**RECORDS FOR THIS TASK**.
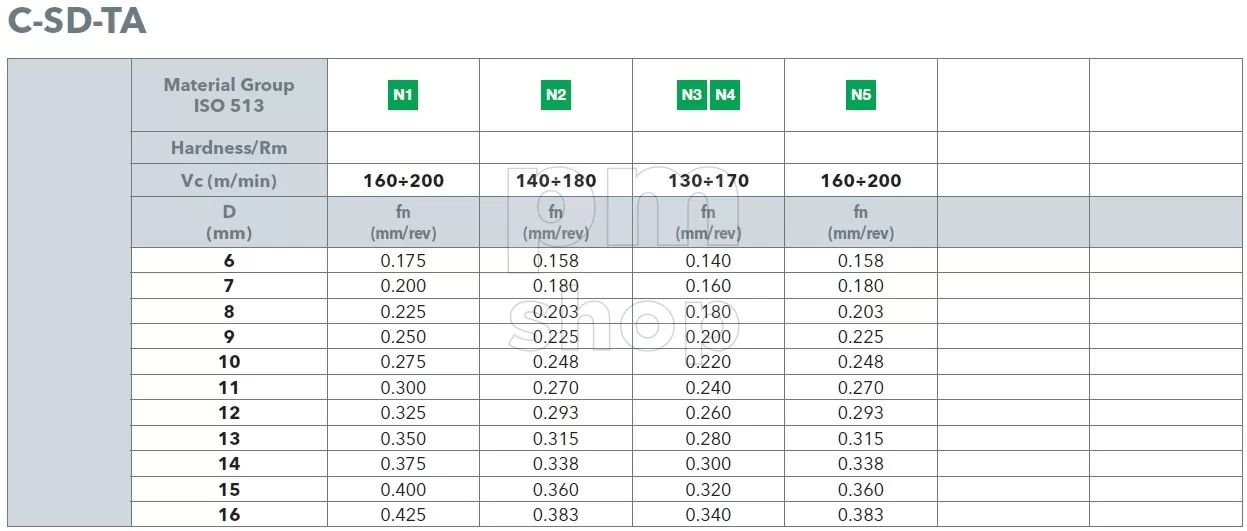Click the 130÷170 cutting speed value
The height and width of the screenshot is (531, 1247).
(708, 181)
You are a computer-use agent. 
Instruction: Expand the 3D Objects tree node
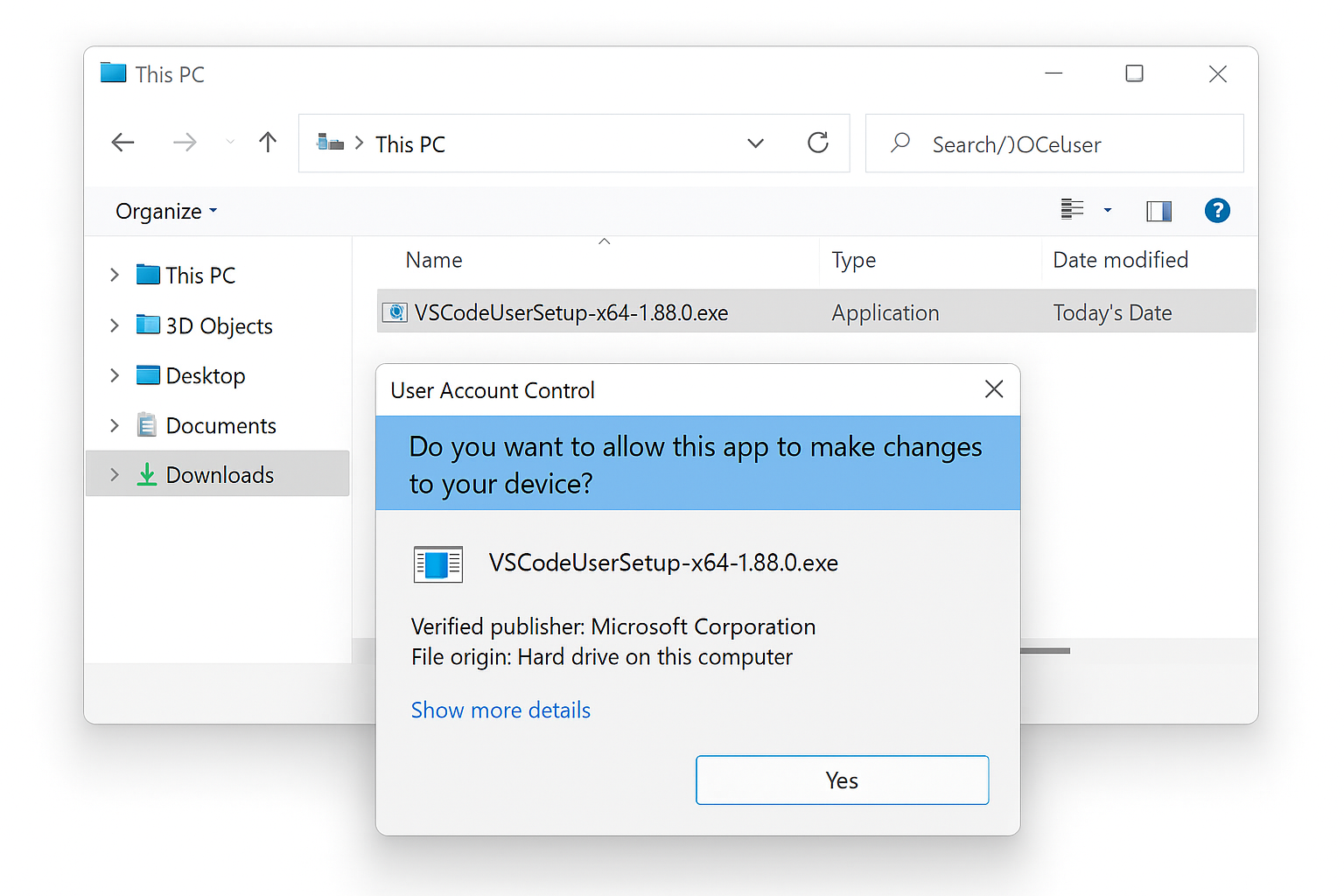point(115,326)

**WHAT YOU ARE ASKED TO DO**. Your task is to write out, exactly and without pictures, only the lines from the one holding "You are a computer-use agent." to the last line of the data.

**WRITTEN RESPONSE**.
You are a computer-use agent. 
Instruction: Expand the 3D Objects tree node
point(115,326)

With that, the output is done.